The Higher Education Support Act 2003 does require that, as far as practicable, the higher education provider must apply the same procedures it applies when self-accrediting a course of study to accrediting a Startup Year course. The department acknowledges that for providers that choose to offer a non-AQF qualification, the accreditation process will not mirror the exact procedures that are applied for a course of study. We would, however, be looking to see that there has been a degree of rigour and oversight applied within the institution as a quality assurance measure and safeguard for students. The intent is to ensure the student gains a creditable offering from the study that they can use in the future.
*This does not include ‘microcredential courses’ as defined in Schedule 1 of the Higher Education Support Act 2003, due to the difference in EFTSL requirements.
Are universities able to partner with industry partners for funding and other pathway opportunities for students?

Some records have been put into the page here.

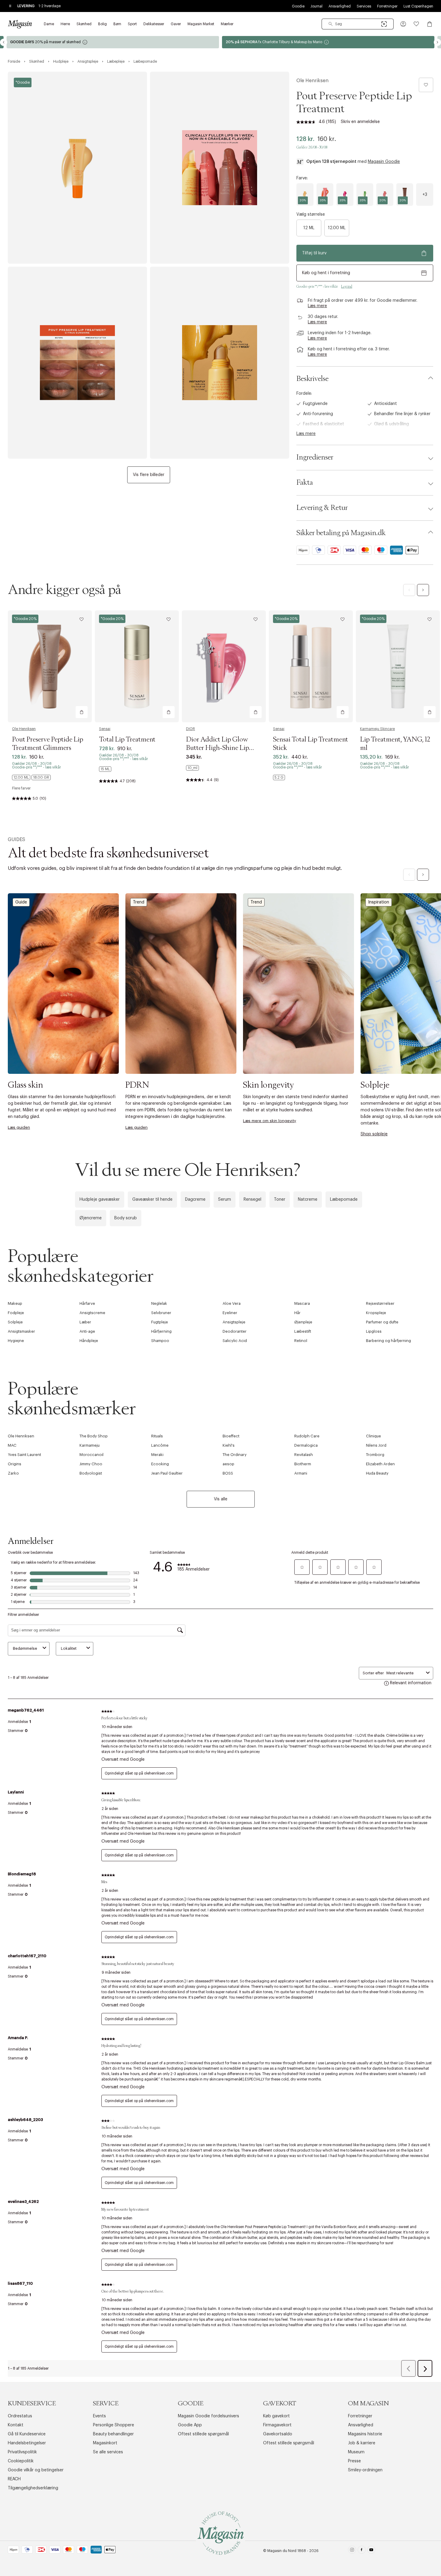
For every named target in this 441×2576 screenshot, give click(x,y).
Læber (85, 1322)
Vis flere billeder (148, 475)
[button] (403, 24)
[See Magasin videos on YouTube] (371, 2551)
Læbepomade (344, 1199)
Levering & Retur (322, 507)
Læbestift (302, 1331)
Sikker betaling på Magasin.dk (341, 533)
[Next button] (437, 42)
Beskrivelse (312, 378)
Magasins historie (365, 2434)
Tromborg (375, 1455)
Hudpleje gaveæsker (100, 1199)
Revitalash (303, 1455)
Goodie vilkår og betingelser (36, 2470)
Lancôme (160, 1445)
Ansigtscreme (92, 1313)
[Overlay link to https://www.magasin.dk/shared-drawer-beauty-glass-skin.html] (63, 983)
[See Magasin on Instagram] (352, 2551)
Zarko (13, 1473)
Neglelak (159, 1303)
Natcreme (307, 1199)
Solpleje (15, 1322)
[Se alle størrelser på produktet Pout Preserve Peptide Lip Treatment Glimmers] (31, 777)
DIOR (190, 729)
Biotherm (302, 1464)
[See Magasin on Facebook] (362, 2551)
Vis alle (220, 1499)
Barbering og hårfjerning (388, 1341)
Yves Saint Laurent (24, 1455)
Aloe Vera (232, 1303)
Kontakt (15, 2425)
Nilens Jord (376, 1445)
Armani (300, 1473)
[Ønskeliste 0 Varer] (416, 24)
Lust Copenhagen (418, 6)
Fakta (304, 482)
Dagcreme (195, 1199)
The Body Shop (94, 1436)
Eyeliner (230, 1313)
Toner (279, 1199)
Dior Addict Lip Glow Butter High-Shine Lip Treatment (217, 748)
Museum (356, 2452)
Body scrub (125, 1218)
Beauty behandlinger (113, 2434)
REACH (14, 2479)
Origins (14, 1464)
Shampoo (160, 1341)
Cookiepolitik (21, 2461)
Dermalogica (306, 1445)
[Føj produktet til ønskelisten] (426, 85)
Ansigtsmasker (21, 1331)
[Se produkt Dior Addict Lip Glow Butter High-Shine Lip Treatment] (224, 666)
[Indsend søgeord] (330, 24)
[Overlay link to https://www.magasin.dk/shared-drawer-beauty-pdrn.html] (180, 983)
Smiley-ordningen (365, 2470)
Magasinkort (105, 2443)
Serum (224, 1199)
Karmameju (90, 1445)
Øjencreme (91, 1218)
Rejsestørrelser (380, 1303)
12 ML (308, 228)
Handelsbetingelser (27, 2443)
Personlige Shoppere (113, 2425)
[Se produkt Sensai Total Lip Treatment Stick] (311, 666)
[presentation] (424, 194)
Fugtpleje (159, 1322)
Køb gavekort (276, 2416)
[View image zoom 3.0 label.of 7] (77, 363)
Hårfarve (87, 1303)
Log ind (346, 286)
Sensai (104, 729)
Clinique (373, 1436)
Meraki (157, 1455)
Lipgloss (374, 1331)
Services (364, 6)
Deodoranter (235, 1331)
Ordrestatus (20, 2416)
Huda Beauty (377, 1473)
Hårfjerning (161, 1331)
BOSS (228, 1473)
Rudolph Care (307, 1436)
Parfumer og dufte (382, 1322)
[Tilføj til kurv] (82, 712)
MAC (12, 1445)
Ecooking (160, 1464)
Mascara (302, 1303)
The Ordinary (235, 1455)
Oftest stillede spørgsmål (203, 2434)
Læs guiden (19, 1127)
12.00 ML (337, 228)
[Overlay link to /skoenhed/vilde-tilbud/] (328, 42)
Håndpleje (89, 1341)
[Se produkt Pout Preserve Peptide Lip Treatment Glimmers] (50, 666)
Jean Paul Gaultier (167, 1473)
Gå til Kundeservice (27, 2434)
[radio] (305, 194)
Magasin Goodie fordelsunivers (208, 2416)
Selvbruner (161, 1313)
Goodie (298, 6)
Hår (297, 1313)
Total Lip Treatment (127, 739)
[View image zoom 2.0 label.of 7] (219, 168)
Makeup (15, 1303)
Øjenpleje (303, 1322)
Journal (316, 6)
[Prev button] (3, 42)
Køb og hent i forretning (326, 273)
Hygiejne (16, 1341)
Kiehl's (229, 1445)
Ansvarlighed (339, 6)
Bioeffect (231, 1436)
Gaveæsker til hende (152, 1199)
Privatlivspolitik (22, 2452)
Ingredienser (314, 457)
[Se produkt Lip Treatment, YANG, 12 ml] (398, 666)
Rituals (157, 1436)
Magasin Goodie (384, 162)
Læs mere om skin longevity (269, 1121)
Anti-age (87, 1331)
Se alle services (108, 2452)
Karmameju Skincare (377, 729)
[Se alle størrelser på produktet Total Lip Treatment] (105, 769)
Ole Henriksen (312, 80)
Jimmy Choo (91, 1464)
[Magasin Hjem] (20, 23)
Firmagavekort (277, 2425)
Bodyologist (91, 1473)
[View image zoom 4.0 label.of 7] (219, 363)
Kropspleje (376, 1313)
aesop (228, 1464)
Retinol (300, 1341)
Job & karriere (361, 2443)
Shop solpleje (374, 1134)
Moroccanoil (92, 1455)
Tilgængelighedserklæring (33, 2488)
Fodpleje (16, 1313)
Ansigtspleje (234, 1322)
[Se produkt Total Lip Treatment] (137, 666)
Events (99, 2416)
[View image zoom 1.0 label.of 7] (77, 168)
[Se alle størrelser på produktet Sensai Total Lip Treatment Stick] (279, 777)
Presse (354, 2461)
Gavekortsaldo (277, 2434)
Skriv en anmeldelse (360, 122)
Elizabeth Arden (380, 1464)
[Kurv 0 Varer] (429, 24)
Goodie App (190, 2425)
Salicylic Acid (235, 1341)
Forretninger (387, 6)
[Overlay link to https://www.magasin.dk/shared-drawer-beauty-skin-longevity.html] (298, 983)
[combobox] (358, 24)
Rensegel (252, 1199)
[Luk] (315, 1352)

Industry partnerships can offer excellent opportunities and resources, so the department would encourage any collaboration which provides students with further opportunities in this space providing the student has the opportunity to pursue their own commercialisation pathway, as the intent is to ensure students develop the key skills to be able to create their own startup.
Yes – students will need to be formally enrolled and reported through TCSI. In the same way that TFN are required for other HELP loan types, students will need to provide their TFN when completing their electronic Commonwealth Assistance Form (eCAF).
Funding will be provided through HELP, but will it need to be put aside for accelerator courses? Will it form part of the funding agreement?
Consistent with other HELP loans, a provider has discretion regarding to the internal allocation of course fees students pay whether paid up front or deferred through a HELP loan.
The maximum fee $11,800/EFTSL – this doesn’t align with any of the funding cluster rates (https://www.education.gov.au/higher-education-loan-program/resources/2023-allocation-units-study-funding-clusters), so do universities need to decide their own student contribution rates?
The course fee for an accelerator program course must not exceed the maximum student contribution amount (specified in item 4 of the table you have linked to above) for non-grandfathered student in a unit of study in Medicine, Dentistry or Veterinary Science (for a one EFTSL course). In 2023 that amount is $11,800. Because these are not Commonwealth Supported Places, there is no ‘student contribution rate’ as such, but the maximum course fee has been linked to the funding cluster rates.
Is there a grant which will go to the provider and is this in addition to the course fees the student would pay?
The Startup Year program is not a government grant program; it offers an income-contingent loan (STARTUP-HELP) which is similar to other HELP loans which allows students to defer any course fees associated with a Startup Year course. Students selected for STARTUP-HELP places will also be eligible for income support, where they meet other eligibility requirements.